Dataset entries
# # # #

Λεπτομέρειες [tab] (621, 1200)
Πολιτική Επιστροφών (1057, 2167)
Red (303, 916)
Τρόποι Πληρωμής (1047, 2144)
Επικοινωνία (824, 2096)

# # # #

From the first line to the last, copy every record exactly.

Λεπτομέρειες [tab] (621, 1200)
Πολιτική Επιστροφών (1057, 2167)
Red (303, 916)
Τρόποι Πληρωμής (1047, 2144)
Επικοινωνία (824, 2096)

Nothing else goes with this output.